◆ Goal ◆
Reproduce each of the following lines verbatim, without any alteration.

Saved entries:
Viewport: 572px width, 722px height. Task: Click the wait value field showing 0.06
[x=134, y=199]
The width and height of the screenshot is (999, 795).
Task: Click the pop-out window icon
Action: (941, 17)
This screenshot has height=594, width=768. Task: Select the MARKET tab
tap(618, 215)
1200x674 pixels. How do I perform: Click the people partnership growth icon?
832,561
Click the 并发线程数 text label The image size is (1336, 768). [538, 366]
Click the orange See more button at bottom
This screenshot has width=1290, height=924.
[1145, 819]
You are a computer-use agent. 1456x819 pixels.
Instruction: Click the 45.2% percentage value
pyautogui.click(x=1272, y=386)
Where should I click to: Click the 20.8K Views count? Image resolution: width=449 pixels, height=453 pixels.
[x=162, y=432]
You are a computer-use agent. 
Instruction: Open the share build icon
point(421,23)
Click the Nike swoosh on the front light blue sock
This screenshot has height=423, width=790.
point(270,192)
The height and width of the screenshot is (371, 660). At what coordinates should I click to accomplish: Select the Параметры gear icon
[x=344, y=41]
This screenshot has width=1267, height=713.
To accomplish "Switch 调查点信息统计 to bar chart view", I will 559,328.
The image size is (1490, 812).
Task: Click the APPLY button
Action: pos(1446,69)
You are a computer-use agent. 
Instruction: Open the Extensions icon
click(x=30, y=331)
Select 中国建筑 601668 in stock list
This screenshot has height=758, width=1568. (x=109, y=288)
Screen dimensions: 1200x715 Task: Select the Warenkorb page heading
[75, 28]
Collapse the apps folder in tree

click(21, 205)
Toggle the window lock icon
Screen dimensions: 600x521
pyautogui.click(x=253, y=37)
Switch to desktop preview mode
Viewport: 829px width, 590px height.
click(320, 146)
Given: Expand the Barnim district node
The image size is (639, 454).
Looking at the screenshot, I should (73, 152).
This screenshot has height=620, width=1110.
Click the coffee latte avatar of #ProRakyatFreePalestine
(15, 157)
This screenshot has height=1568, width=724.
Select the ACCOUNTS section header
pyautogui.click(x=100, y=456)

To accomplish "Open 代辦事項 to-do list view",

◆ Solution to this problem ◆
Viewport: 572px width, 722px height. Task: Click the wait value field showing 0.06
[x=134, y=199]
The width and height of the screenshot is (999, 795).
Task: Click the pop-out window icon
Action: (941, 17)
This screenshot has height=594, width=768. Task: Select the MARKET tab
tap(618, 215)
1200x674 pixels. How do I perform: Click the people partnership growth icon?
832,561
Click the 并发线程数 text label The image size is (1336, 768). [538, 366]
Click the orange See more button at bottom
This screenshot has width=1290, height=924.
[1145, 819]
You are a computer-use agent. 1456x819 pixels.
Instruction: Click the 45.2% percentage value
pyautogui.click(x=1272, y=386)
Where should I click to: Click the 20.8K Views count? Image resolution: width=449 pixels, height=453 pixels.
[x=162, y=432]
You are a computer-use agent. 
Instruction: Open the share build icon
point(421,23)
Click the Nike swoosh on the front light blue sock
This screenshot has height=423, width=790.
point(270,192)
The height and width of the screenshot is (371, 660). At what coordinates should I click to accomplish: Select the Параметры gear icon
[x=344, y=41]
This screenshot has width=1267, height=713.
To accomplish "Switch 调查点信息统计 to bar chart view", I will 559,328.
The image size is (1490, 812).
Task: Click the APPLY button
Action: pos(1446,69)
You are a computer-use agent. 
Instruction: Open the Extensions icon
click(x=30, y=331)
Select 中国建筑 601668 in stock list
This screenshot has height=758, width=1568. (x=109, y=288)
Screen dimensions: 1200x715 Task: Select the Warenkorb page heading
[75, 28]
Collapse the apps folder in tree

click(21, 205)
Toggle the window lock icon
Screen dimensions: 600x521
pyautogui.click(x=253, y=37)
Switch to desktop preview mode
Viewport: 829px width, 590px height.
click(320, 146)
Given: Expand the Barnim district node
The image size is (639, 454).
Looking at the screenshot, I should (73, 152).
This screenshot has height=620, width=1110.
Click the coffee latte avatar of #ProRakyatFreePalestine
(15, 157)
This screenshot has height=1568, width=724.
Select the ACCOUNTS section header
pyautogui.click(x=100, y=456)

To accomplish "Open 代辦事項 to-do list view",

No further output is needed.